**THE DATA:**
_ _ _

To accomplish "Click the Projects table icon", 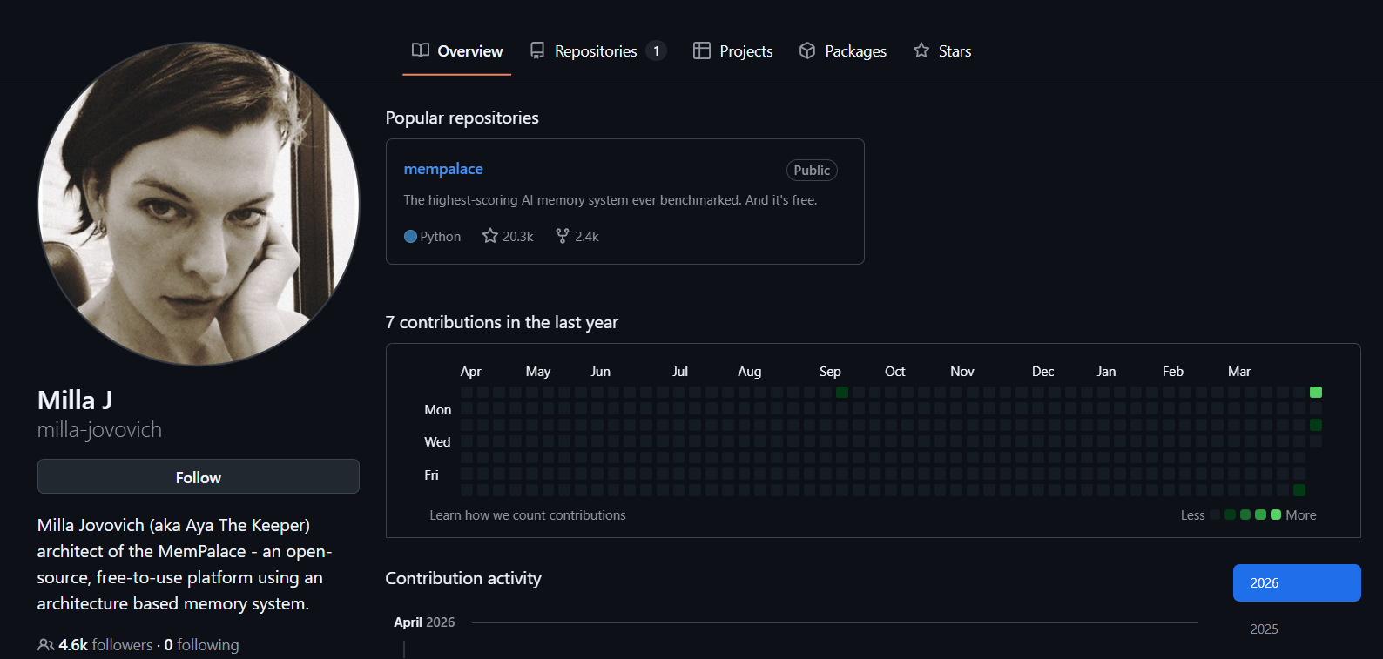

_ _ _

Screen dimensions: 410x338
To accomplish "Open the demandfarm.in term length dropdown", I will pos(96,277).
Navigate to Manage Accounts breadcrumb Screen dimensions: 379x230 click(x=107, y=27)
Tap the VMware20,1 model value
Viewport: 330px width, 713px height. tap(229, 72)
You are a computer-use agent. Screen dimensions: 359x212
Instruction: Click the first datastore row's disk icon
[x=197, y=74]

_ _ _

**WORK REQUEST:** Copy each line of the records containing the string "Screen".

**TASK RESULT:**
Screen dimensions: 410x338
Navigate to Manage Accounts breadcrumb Screen dimensions: 379x230 click(x=107, y=27)
You are a computer-use agent. Screen dimensions: 359x212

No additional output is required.